As the season progressed, we saw the work in progress. Against the Yankees April 24th, Darvish tossed 8.1 innings of 10-strikeout, shutout ball. Too often, though, we saw games like Darvish’s first American start against the Seattle Mariners in the season’s third game of the year: four walks, five strikeouts, five earned runs in less than six innings of work. After each poor performance, Darvish would humbly address the media through his interpreter, talking about changing this approach or that. Then, we’d see him implement those changes, and he’d struggle again.
The perception of Darvish was the dreaded Daisuke Matsuzaka comparison: a lot of stuff, but constant nibbling and trying to get the perfect pitch to put a batter away.

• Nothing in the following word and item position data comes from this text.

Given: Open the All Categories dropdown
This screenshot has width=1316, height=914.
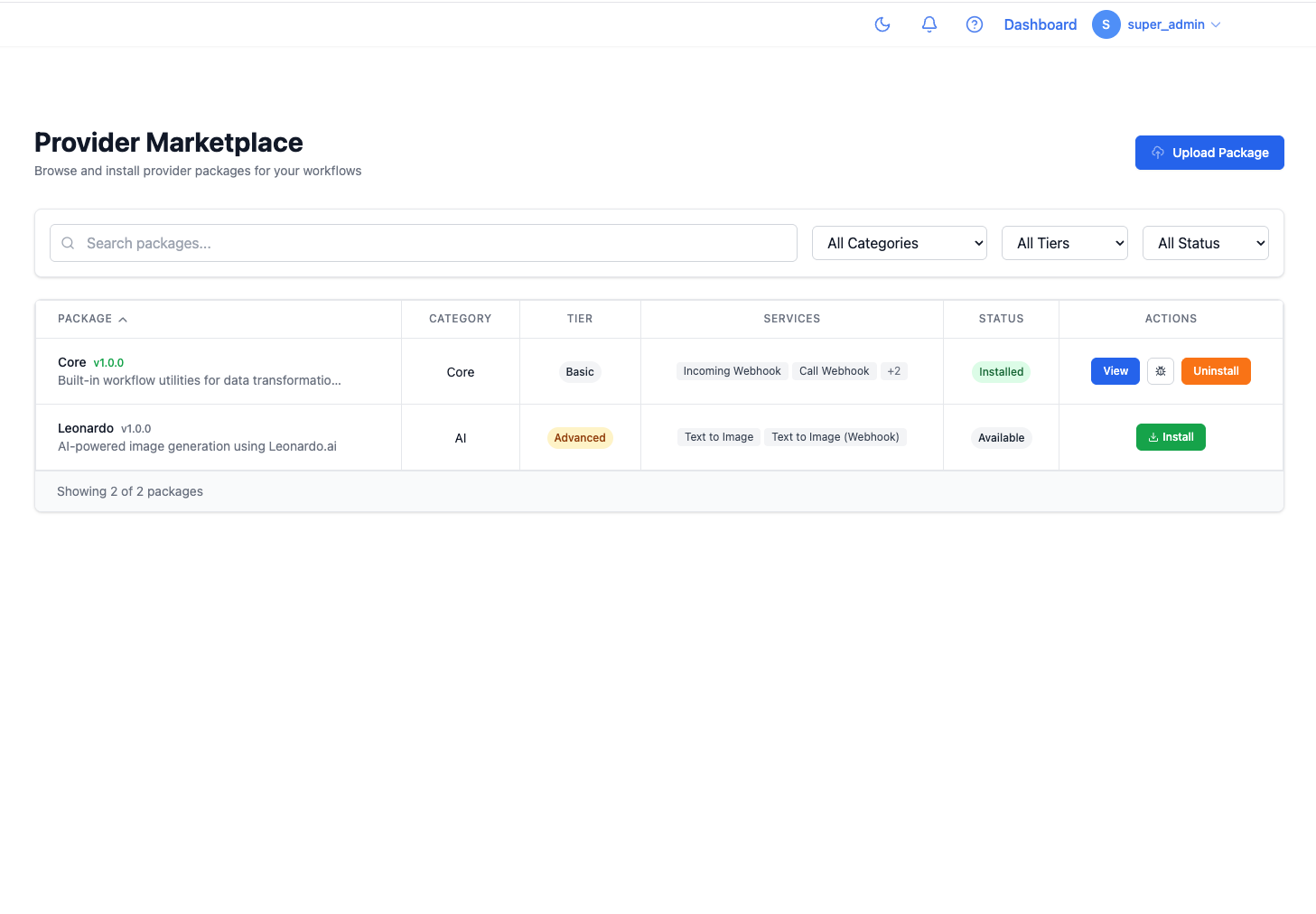Looking at the screenshot, I should point(899,243).
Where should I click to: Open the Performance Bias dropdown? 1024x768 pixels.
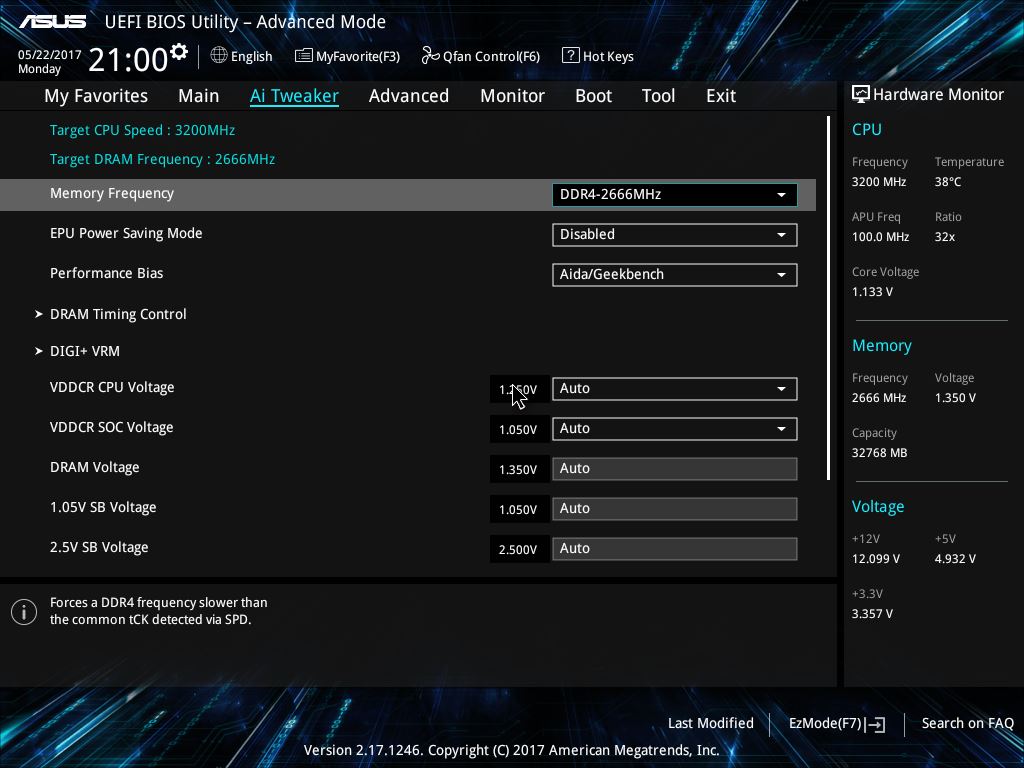click(x=674, y=274)
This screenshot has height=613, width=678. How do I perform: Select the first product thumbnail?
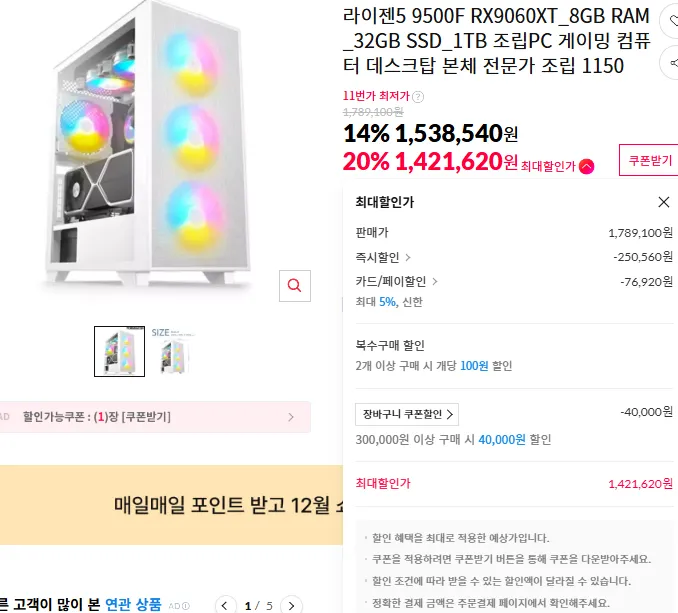119,351
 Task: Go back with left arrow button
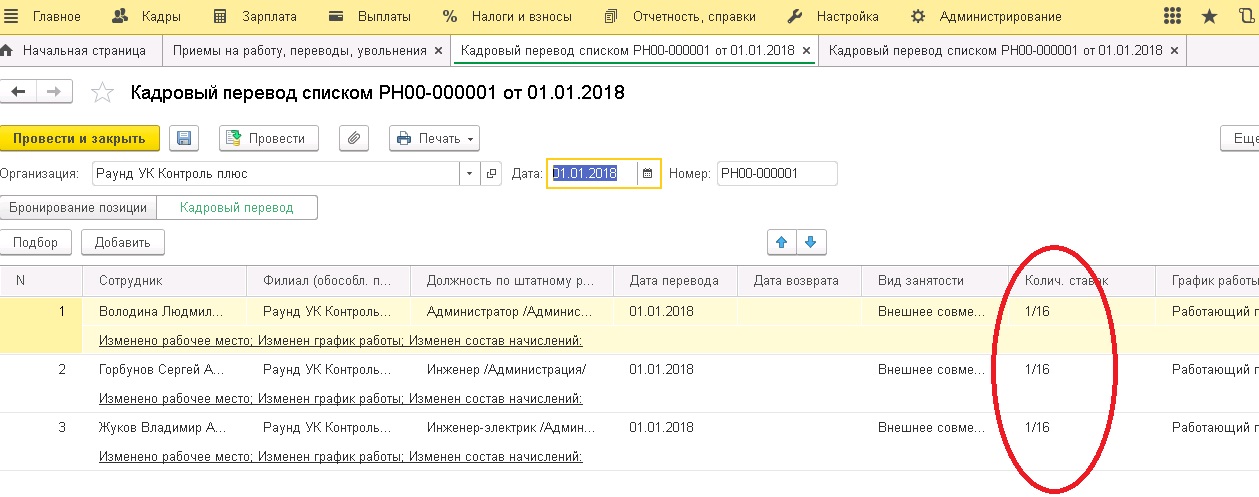18,92
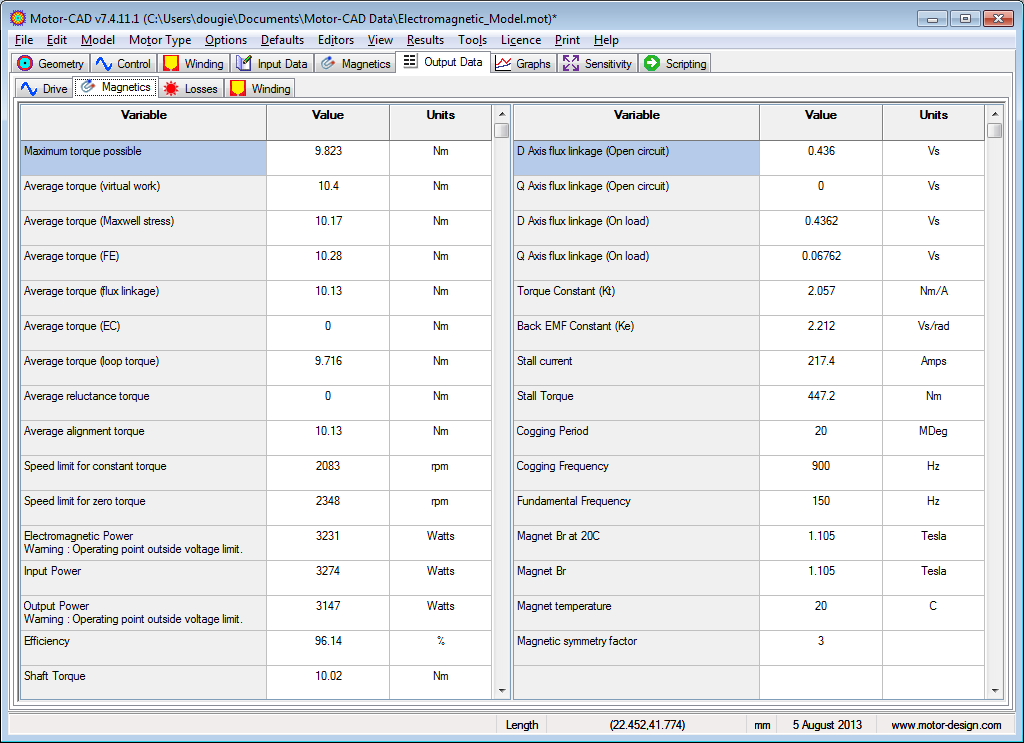
Task: Click the left table Value column header
Action: point(328,116)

For awhile, that was good enough. Darvish entered the month of July with a sparkling 10-4 record and a modest but acceptable 3.57 ERA. That was enough for the Rangers to get another player added to the AL All-Star team in the fan vote.
The six weeks spanning July 1-August 12 were a disaster. The nibbling and constant mechanical adjustments caught up to Darvish. Over 7 starts, he compiled a 2-4 record with a monstrous 6.60 ERA. He struck out 56 in 45 innings, but he also walked 29 batters and hit three others. His strike percentage was down to 61%, his average Game Score a paltry 45. After another pedestrian start against Detroit, again Darvish spoke of making changes. This time, though, he said he wasn’t doing things the way he did them in Japan and he was going to try to get back to doing things the Japanese way.
Sure. We’d heard it all before. Rangers fans were becoming more convinced that, though this signing certainly wasn’t a bust, Darvish had as much a chance of becoming the latest Bobby Witt as the second coming of Ken Hill.
Ron Washington decided it was time to intervene. He had a sitdown with Darvish (and his interpreter) to get a feel for where his pitcher’s head was at. It was reported in the media they discussed the pressures of trying to please or impress so many people. Darvish was trying to impress his fans back home in Japan, Rangers fans, baseball fans in general. Wash told him to stop trying to impress everyone else and just try to impress Yu Darvish.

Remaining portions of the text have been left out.